Born in Louisiana in 1959, Samuel Israel came from a stockbroking family. His grandfather founded a commodities firm that was sold for $42m in 1981. Despite failing to graduate from university, Israel’s family connections ensured he got a job as a junior trader at several Wall Street firms, including a minor role at the hedge fund Omega Partners, run by the billionaire Leon Cooperman. In 1996 he set up the Bayou Group, a hedge fund that claimed it had developed a unique trading system that could turn $300m into $4bn within a decade.
How did it work?
It seems that initially Israel legitimately tried to beat the market using his system. However, poor performance meant that the firm made substantial losses in its first year of operation, despite the fact that the overall stockmarket was rising. Israel then tried to hide the fund’s losses by handing back the commissions that Bayou’s brokerage operations made from the fund’s trades.
By 1998 even this tactic wasn’t working, and he turned to outright fraud, even setting up a phoney auditing company (with the aid of the fund’s accountant Dan Marino) to produce fake profit statements.
What happened next?
By 2005 the gap between the fund’s reported assets and its actual assets had grown to a huge level, thanks to bad investments (including to a man claiming to be a secret agent) and also to Israel and Marino taking money from the fund for their own personal use (disguised as commissions paid to the brokerage).

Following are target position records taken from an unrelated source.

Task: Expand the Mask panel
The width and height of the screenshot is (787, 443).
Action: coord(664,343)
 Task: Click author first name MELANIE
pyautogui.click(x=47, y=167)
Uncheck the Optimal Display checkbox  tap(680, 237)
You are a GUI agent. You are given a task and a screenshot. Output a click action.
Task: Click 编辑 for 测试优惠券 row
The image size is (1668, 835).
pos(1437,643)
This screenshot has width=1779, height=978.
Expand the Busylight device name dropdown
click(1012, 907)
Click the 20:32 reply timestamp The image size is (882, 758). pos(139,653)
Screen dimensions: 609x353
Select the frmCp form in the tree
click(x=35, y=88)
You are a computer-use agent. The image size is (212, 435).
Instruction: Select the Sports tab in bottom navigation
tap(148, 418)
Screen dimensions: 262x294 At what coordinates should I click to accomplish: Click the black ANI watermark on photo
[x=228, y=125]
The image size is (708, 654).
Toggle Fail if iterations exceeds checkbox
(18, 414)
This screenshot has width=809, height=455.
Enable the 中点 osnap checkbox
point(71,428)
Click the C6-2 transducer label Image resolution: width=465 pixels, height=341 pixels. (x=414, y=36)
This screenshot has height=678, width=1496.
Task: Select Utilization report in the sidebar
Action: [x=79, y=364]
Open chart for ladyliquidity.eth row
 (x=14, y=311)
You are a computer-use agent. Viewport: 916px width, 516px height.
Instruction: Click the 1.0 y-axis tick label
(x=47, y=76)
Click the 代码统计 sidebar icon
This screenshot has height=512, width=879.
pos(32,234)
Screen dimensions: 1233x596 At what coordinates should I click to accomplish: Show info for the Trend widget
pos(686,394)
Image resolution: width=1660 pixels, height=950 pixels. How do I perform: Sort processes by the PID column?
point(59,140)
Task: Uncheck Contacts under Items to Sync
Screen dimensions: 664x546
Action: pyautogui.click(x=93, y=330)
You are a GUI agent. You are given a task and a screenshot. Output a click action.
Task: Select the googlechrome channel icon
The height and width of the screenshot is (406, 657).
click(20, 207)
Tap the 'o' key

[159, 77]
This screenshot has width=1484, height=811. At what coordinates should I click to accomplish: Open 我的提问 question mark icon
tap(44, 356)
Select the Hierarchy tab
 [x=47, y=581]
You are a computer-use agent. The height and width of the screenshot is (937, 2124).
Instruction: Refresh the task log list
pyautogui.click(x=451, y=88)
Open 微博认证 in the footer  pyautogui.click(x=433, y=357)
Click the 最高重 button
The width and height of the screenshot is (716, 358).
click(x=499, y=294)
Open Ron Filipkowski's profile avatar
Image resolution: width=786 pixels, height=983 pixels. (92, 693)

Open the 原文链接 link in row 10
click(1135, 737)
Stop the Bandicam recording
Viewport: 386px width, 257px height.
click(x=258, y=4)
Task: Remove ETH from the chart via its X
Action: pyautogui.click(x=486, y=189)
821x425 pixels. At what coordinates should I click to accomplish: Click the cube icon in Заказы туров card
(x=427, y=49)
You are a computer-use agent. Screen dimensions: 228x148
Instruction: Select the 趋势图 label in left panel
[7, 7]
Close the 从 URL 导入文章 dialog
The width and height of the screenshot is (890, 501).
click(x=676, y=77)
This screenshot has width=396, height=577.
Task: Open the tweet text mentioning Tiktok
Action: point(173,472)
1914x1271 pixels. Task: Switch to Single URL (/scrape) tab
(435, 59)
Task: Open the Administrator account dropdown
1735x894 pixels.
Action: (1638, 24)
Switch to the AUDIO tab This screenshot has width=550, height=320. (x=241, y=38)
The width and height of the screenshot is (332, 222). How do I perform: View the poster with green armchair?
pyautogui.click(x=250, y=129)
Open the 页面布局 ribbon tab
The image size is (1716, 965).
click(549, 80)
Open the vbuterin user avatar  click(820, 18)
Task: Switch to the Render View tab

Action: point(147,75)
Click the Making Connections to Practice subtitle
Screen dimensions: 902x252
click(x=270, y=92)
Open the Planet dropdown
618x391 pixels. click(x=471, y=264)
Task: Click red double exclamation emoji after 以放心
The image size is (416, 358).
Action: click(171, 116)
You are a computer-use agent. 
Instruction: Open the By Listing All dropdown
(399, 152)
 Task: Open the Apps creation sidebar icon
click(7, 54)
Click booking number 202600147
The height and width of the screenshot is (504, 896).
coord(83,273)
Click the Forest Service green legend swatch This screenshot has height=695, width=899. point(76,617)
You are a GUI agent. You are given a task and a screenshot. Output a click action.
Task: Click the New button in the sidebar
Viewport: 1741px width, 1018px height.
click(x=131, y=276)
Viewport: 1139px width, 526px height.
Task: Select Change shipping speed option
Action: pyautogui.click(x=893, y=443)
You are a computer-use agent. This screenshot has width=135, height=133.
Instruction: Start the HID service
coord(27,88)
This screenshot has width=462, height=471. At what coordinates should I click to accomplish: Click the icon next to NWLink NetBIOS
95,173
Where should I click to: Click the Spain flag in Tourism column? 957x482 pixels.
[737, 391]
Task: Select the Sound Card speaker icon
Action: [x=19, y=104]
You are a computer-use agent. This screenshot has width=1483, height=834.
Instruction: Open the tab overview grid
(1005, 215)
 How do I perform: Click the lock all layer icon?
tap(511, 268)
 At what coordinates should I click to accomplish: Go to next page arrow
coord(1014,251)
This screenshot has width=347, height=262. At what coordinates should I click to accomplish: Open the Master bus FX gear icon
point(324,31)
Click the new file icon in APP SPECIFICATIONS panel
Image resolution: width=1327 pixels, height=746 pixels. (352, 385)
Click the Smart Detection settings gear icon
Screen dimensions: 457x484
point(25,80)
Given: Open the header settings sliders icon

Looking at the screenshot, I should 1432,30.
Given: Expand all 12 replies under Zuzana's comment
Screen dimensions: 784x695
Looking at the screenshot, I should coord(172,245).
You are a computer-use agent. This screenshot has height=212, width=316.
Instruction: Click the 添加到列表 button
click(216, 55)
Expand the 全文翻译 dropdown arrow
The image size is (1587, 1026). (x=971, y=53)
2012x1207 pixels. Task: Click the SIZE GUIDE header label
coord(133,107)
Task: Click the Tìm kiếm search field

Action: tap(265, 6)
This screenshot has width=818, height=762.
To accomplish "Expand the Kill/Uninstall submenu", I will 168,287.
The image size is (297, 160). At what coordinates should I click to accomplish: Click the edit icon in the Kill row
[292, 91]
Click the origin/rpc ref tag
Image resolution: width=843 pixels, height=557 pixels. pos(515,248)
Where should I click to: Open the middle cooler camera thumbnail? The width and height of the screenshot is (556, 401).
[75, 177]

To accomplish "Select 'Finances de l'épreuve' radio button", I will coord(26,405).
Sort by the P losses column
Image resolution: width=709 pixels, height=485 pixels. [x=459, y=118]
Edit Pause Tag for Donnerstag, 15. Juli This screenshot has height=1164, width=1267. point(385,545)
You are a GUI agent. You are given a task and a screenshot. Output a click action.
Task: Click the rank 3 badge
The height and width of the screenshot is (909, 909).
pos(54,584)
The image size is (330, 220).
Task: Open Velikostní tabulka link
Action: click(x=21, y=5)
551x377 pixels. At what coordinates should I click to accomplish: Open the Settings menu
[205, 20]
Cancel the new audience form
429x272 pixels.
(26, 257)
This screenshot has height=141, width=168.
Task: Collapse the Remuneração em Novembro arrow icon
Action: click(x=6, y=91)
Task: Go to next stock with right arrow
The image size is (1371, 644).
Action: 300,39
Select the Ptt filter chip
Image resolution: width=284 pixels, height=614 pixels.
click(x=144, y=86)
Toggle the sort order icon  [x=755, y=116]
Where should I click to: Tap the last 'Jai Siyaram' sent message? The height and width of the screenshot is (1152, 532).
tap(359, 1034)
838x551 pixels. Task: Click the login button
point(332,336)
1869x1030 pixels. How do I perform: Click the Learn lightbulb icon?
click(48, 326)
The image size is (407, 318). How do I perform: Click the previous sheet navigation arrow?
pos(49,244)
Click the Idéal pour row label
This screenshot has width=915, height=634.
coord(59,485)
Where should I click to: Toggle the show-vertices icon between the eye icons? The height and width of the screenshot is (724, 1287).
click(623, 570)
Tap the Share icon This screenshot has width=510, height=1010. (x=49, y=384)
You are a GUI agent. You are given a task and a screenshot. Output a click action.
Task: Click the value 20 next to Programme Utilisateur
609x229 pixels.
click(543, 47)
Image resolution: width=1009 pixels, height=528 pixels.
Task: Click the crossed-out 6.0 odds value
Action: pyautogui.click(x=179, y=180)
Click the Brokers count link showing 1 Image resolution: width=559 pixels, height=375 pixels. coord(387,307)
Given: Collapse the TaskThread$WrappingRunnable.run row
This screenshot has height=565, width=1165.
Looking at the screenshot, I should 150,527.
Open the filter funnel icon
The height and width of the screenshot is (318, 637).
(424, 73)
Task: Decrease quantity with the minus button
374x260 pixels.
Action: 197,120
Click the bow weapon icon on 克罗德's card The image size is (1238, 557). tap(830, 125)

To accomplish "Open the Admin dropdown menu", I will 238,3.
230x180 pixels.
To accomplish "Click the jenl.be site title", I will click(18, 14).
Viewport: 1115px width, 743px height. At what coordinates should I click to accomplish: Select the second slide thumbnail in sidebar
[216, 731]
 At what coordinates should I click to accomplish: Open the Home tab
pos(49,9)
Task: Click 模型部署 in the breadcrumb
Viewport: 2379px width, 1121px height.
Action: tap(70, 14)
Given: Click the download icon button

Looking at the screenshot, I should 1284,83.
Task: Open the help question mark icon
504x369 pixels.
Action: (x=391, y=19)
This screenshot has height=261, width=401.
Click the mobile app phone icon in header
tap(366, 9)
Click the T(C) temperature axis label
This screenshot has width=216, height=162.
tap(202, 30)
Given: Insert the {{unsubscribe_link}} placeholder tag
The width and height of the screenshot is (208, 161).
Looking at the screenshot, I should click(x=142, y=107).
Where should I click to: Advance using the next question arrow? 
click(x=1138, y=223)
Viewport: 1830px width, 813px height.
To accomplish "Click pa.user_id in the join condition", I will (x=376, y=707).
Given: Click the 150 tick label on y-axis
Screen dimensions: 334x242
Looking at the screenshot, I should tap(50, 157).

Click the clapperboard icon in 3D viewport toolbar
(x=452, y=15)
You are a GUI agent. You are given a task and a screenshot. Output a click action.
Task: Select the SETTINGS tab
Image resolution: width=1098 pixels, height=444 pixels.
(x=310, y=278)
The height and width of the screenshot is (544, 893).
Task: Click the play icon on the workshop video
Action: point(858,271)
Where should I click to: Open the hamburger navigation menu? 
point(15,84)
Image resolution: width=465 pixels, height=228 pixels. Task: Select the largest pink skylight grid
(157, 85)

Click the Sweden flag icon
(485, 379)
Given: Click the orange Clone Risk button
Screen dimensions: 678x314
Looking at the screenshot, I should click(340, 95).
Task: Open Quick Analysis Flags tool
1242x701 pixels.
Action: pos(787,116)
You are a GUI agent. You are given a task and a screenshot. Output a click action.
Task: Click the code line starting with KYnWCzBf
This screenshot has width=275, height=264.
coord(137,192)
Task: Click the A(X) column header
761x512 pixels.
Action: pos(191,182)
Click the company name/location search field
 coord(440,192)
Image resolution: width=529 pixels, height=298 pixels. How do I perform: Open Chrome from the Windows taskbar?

Investors started to get suspicious and demand their money back, prompting the duo to mail out redemption cheques, which bounced. In 2008 Israel was convicted of fraud and sentenced to 20 years in prison. He attempted to evade prison by faking his own death and can’t be released before 2027.
Lessons for investors
Even if you count the $18.4m that was paid out by a hedge fund that had invested in the scheme but withdrew early, only $60m of the $450m invested in the fund in its nine years was recovered. Bayou’s promise that to turn $300m into $4bn within a decade (an annual return of over 30%) should have raised some red flags, as should evidence that Israel exaggerated his CV, including his role at Omega Partners.